這是一個完整的問題編輯,因爲我一定根據答案問了我的問題 - 所以我會盡量更清楚。獲取內部HTML - Selenium,BeautifulSoup,Python
我有一個對象,我試圖刮。在我的筆記本電腦上使用我的代碼,我沒有任何問題得到這個工作。當我轉移到Pythonanywhere時,我不再能夠獲得我正在尋找的信息。
,我的系統上工作的代碼是:
from urllib.request import urlopen
from selenium import webdriver
from selenium.webdriver.common.by import By
from selenium.webdriver.support.ui import WebDriverWait
from selenium.webdriver.support import expected_conditions as EC
from selenium.common.exceptions import NoSuchElementException
from selenium.common.exceptions import TimeoutException
from selenium.webdriver.common.keys import Keys
from bs4 import BeautifulSoup
import csv
import time
import re
#68 lines of code for another section of the site above this working well on my system and on pythonanywhere.
pageSource = driver.page_source
bsObj = BeautifulSoup(pageSource)
try:
parcel_number = bsObj.find(id="mParcelnumbersitusaddress_mParcelNumber")
s_parcel_number =parcel_number.get_text()

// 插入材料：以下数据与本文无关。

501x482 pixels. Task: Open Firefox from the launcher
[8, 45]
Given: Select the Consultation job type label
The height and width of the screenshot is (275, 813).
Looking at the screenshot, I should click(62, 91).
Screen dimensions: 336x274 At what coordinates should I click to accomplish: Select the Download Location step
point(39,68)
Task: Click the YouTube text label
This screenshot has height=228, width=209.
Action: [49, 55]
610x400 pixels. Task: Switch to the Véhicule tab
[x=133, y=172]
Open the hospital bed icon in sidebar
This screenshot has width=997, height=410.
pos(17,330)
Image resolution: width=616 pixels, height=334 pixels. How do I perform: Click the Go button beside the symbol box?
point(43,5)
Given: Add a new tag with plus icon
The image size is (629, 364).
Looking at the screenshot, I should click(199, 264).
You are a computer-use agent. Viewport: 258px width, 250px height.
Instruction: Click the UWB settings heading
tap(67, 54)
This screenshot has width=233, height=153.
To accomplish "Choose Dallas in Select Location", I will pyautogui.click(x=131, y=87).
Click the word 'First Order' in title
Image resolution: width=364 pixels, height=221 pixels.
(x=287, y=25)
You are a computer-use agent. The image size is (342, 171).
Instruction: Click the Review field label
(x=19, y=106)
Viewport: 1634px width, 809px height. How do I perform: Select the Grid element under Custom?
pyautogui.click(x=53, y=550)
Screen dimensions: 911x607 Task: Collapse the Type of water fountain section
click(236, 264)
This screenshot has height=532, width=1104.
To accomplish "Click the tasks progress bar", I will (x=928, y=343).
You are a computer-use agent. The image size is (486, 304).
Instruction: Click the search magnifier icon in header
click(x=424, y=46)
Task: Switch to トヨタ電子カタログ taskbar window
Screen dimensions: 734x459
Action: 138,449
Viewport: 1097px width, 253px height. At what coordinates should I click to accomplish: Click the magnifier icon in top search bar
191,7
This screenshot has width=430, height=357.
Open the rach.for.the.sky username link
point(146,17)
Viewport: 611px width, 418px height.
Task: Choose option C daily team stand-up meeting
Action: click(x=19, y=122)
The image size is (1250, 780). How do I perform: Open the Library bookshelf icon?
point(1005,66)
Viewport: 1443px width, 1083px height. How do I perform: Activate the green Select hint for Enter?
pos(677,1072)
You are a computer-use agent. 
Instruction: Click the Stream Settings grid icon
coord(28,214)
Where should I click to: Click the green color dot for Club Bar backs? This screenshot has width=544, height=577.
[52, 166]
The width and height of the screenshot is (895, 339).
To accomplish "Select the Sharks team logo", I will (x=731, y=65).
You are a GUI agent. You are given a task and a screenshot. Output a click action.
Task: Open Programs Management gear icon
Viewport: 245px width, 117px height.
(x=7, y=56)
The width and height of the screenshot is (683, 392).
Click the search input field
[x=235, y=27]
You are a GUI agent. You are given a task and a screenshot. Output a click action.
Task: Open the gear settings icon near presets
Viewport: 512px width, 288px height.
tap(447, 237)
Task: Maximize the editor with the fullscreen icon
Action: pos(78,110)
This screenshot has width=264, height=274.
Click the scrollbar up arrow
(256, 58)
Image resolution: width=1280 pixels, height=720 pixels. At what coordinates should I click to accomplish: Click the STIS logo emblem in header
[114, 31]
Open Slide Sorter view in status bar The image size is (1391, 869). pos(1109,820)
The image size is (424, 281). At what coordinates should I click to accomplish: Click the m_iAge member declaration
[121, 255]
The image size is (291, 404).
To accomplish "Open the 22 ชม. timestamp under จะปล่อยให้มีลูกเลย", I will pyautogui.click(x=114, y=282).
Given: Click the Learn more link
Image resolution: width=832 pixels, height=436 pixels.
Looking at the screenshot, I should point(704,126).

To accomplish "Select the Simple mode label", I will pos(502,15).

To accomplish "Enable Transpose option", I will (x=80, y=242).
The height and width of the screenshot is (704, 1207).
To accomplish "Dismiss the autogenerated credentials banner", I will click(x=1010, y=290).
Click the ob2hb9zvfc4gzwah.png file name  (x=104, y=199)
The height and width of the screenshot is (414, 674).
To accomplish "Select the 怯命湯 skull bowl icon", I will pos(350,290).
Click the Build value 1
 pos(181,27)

except AttributeError as e:
s_parcel_number = "Parcel Number not found"
# same kind of code (all working) that gets 10 more pieces of data
# Tax Year
try:
pause = WebDriverWait(driver, 20).until(EC.presence_of_element_located((By.ID, "TaxesBalancePaymentCalculator")))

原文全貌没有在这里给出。